As we get older, our senses actually "fuse" together, and we lose the ability to focus on isolated pieces of sensory information. This means adults perceive certain events far more accurately than children can... and vice versa.
Once people reach about the age of twelve, they start to combine sensory information to make better sense of the world. This means adults connect, say, related sights and noises into a single unified perception. In other words, while an adult would perceive a big, barking dog as a single entity, a six-year-old would treat the big dog and the frightening barks as two independent sensory events.
In fact, this separation of data is even more fundamental than that, as children separate out different aspects of a single sense. As researcher Dr. Marko Nardini explains, adults combine a lot of different kinds of visual data in order to see something properly:
To make sense of the world we rely on many different kinds of information. A benefit of combining information across different senses is that we can determine what is out there more accurately than by using any single sense. The same is true for different kinds of information within a single sense. Within vision there are several ways to perceive depth. In a normal film, depth is apparent from perspective, for example in an image of a long corridor. This kind of depth can be seen even with one eye shut. In a 3D film, and in real life, there is also binocular depth information given by differences between the two eyes."
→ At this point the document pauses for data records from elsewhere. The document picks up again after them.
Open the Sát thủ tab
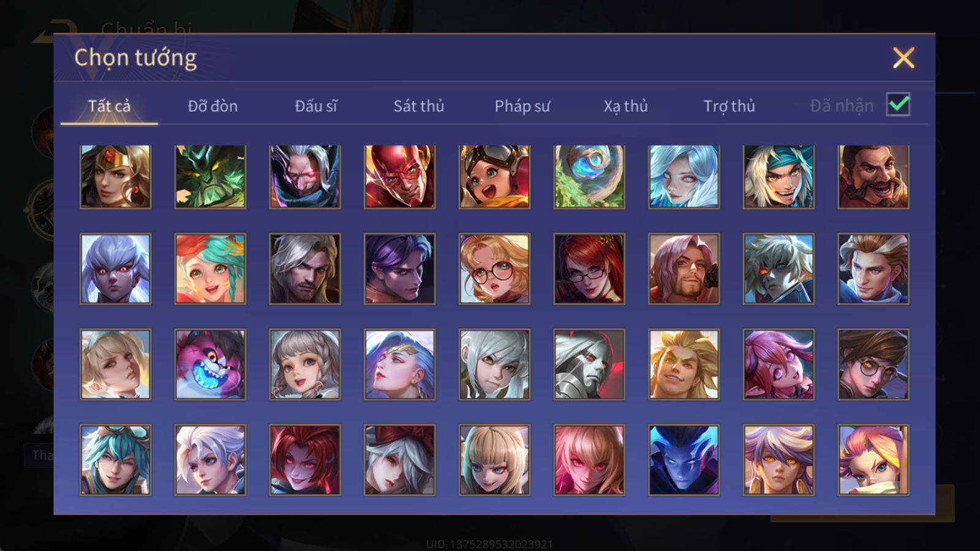The width and height of the screenshot is (980, 551). click(418, 107)
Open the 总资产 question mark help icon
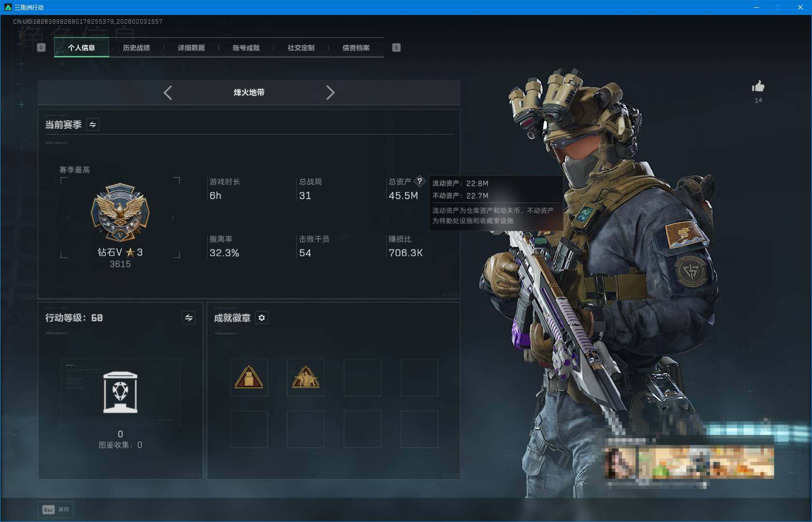This screenshot has width=812, height=522. [x=420, y=181]
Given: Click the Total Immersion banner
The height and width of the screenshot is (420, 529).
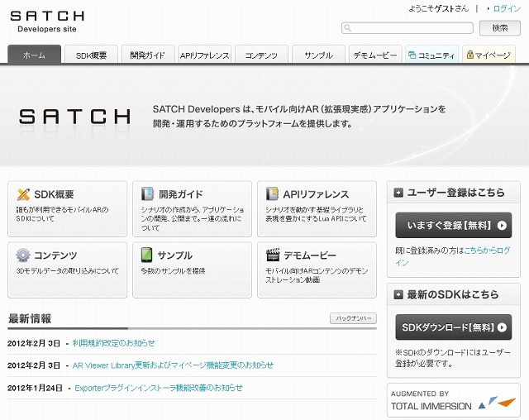Looking at the screenshot, I should point(453,400).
The researchers at University College London and Birkbeck, University of London tested how adults and children deal with perspective and binocular depth data. They found that it's not until a children are about to hit puberty - around twelve years old - that they actually gain the ability to combine these pieces of information together.
As their tests showed, adults will be fundamentally better at certain visual tasks than children. For instance, when the test subjects were given 3D glasses and asked to judge which of two slanted surfaces was "flatter", adults consistently did better because the test relied on judging both perspective and binocular depth. A single, unified estimate was superior to the individual data the children were getting from their separate visual senses.
But that doesn't mean adults are always better equipped to judge a visual test. The researchers presented their subjects with specially designed 3D discs. These discs presented contradictory perspective and binocular depth information, which meant adults had a very difficult time combining the information to judge whether one disc had the same slant as another. Children that lacked this sensory fusion were easily able to distinguish which discs had the greater slants.
Denis Mareschal, one of the researchers on the project, explained why this sensory separation could be advantageous for young children:
Babies have to learn how different senses relate to each other and to the outside world. While children are still developing, the brain must determine the relationships between different kinds of sensory information to know which kinds go together and how. It may be adaptive for children not to integrate information while they are still learning such relationships - those between vision and sound, or between perspective and binocular visual cues."